Keep your NAS secure and don't get your music.
Wait for Sonos to update and don't get your music until they do. (no announcement of any fix has been made)
Lower your security and get your music but risk security issues.
Add some new hardware with lower security on it and get your music.

Looking back at how long this has gone on and the people that have offered Sonos help in solving the problem I decided waiting longer wasn't an option.

Looking at the severity of the reported problems lowering my main NAS security wasn't an option.

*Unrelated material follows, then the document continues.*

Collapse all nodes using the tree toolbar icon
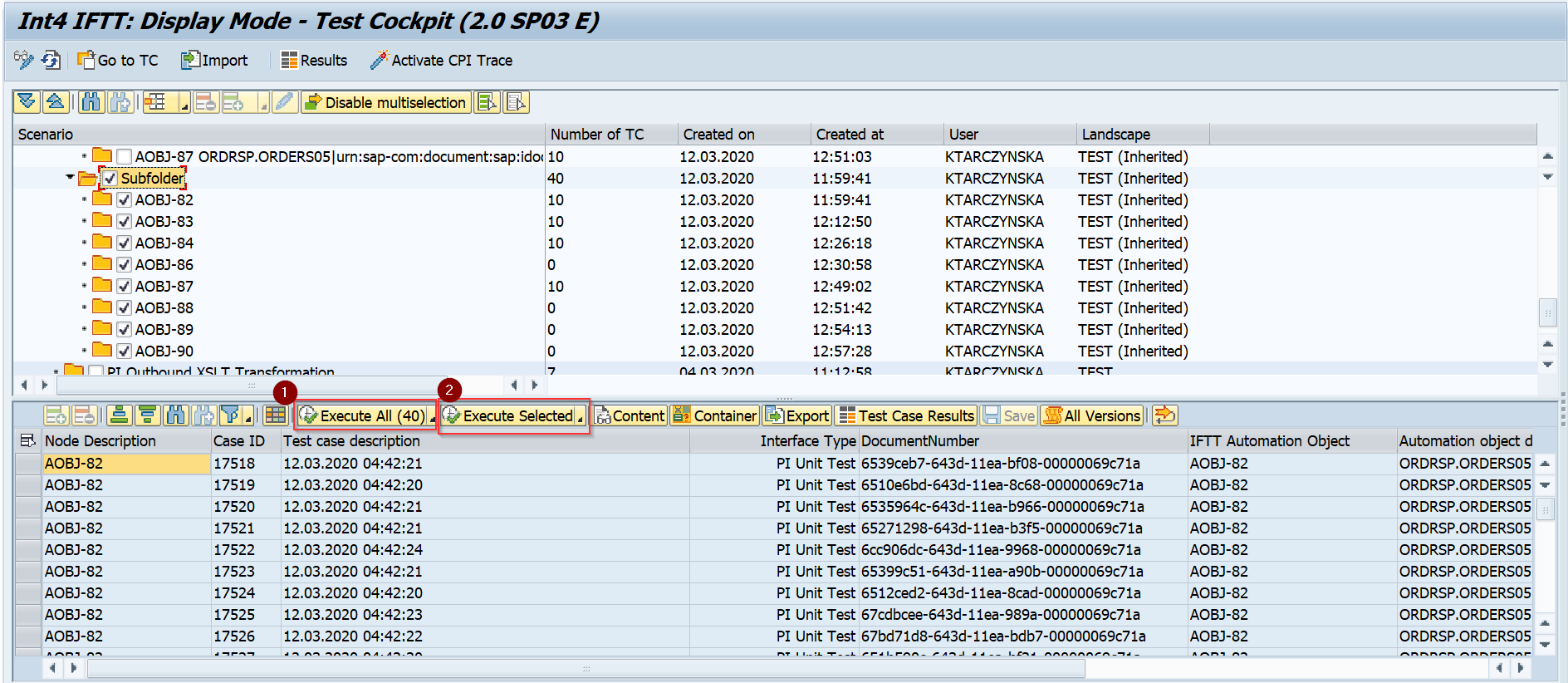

Adding a $40 Raspberry Pi and a drive from my junk drawer got me my music while keeping my NAS safe so I went that route. It is a small fraction of what I have invested in Sonos gear and far less worrying than lowering my NAS security.

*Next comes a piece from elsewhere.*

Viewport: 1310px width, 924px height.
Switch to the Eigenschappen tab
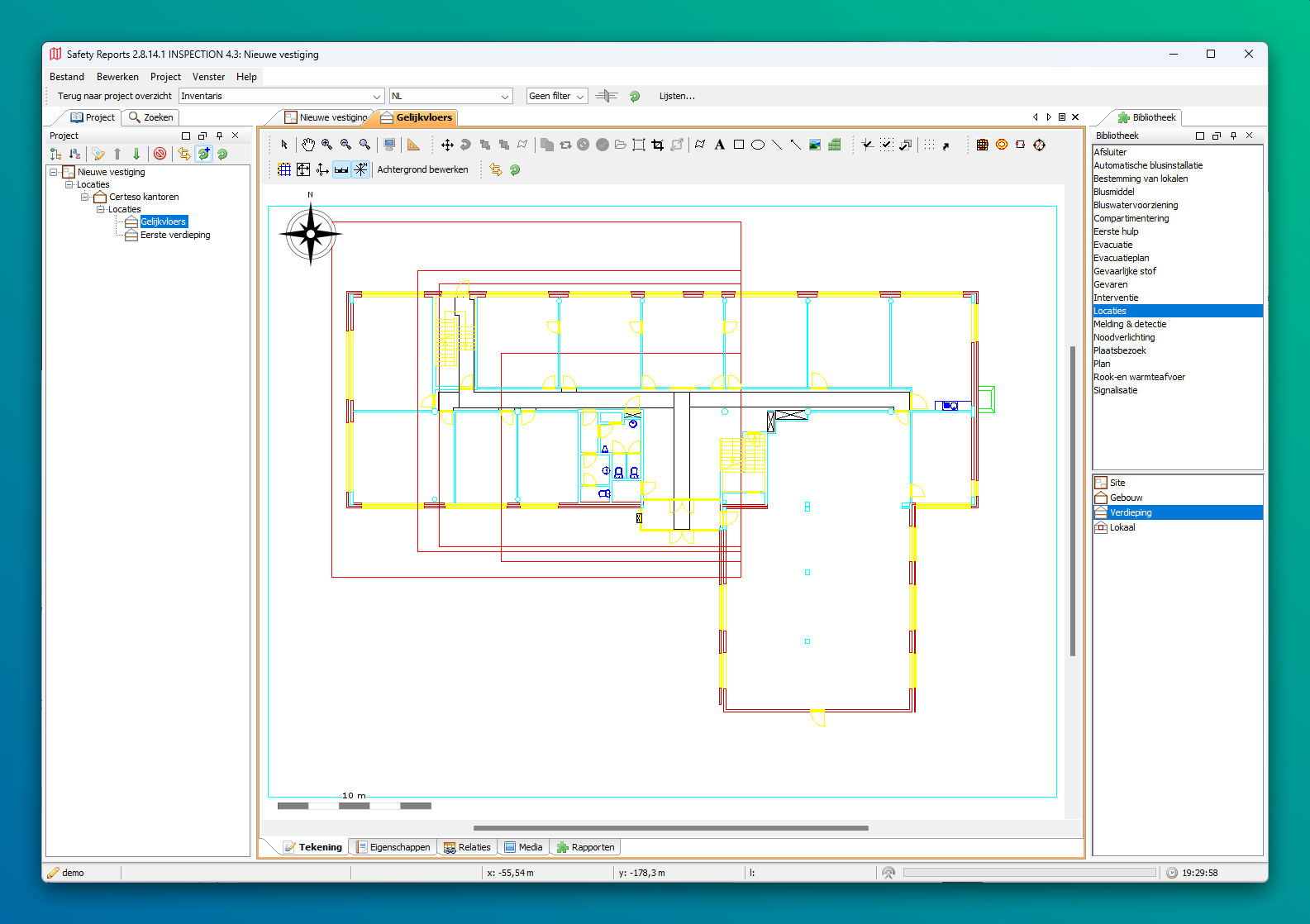coord(393,847)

If Sonos ever gets us SMB v2 I'll have a spare Pi to play with when I move my library back to my NAS.
Thank you Stanley that is a very useful suggestion and I have an old HDD and have been looking for an excuse to try doing something with a Raspberry PI. It is extraordinary that SONOS is happy to put its customers at risk of WannaCry they need to be embarrassed into fixing this by lots of pressure from users. Lets hope they are listening but not likely based on the time taken so far.
Userlevel 7
Badge +20
It is extraordinary that SONOS is happy to put its customers at risk of WannaCry they need to be embarrassed into fixing this by lots of pressure from users.
While I completely agree that Sonos should update its SMB support to include versions later than v1, just for the record: the WannaCry vulnerability was already fixed in Windows months before the WannaCry exploit emerged. If folks choose to run un-patched or unsupported operating systems, they have much to worry about beyond SMB vulnerabilities. WannaCry is also a Windows-only exploit, and I don't know of any NAS devices running Windows.
Userlevel 7
Badge +20
Thank you Stanley that is a very useful suggestion and I have an old HDD and have been looking for an excuse to try doing something with a Raspberry PI.
There are lots of other fun Sonos things you can do once you've set up your rPi. Just as a couple of examples: AirConnect enables direct AirPlay on all of your Sonos speakers, and Sonos HTTP API allows you to use simple URLs to automate control of your Sonos system. Both are open source.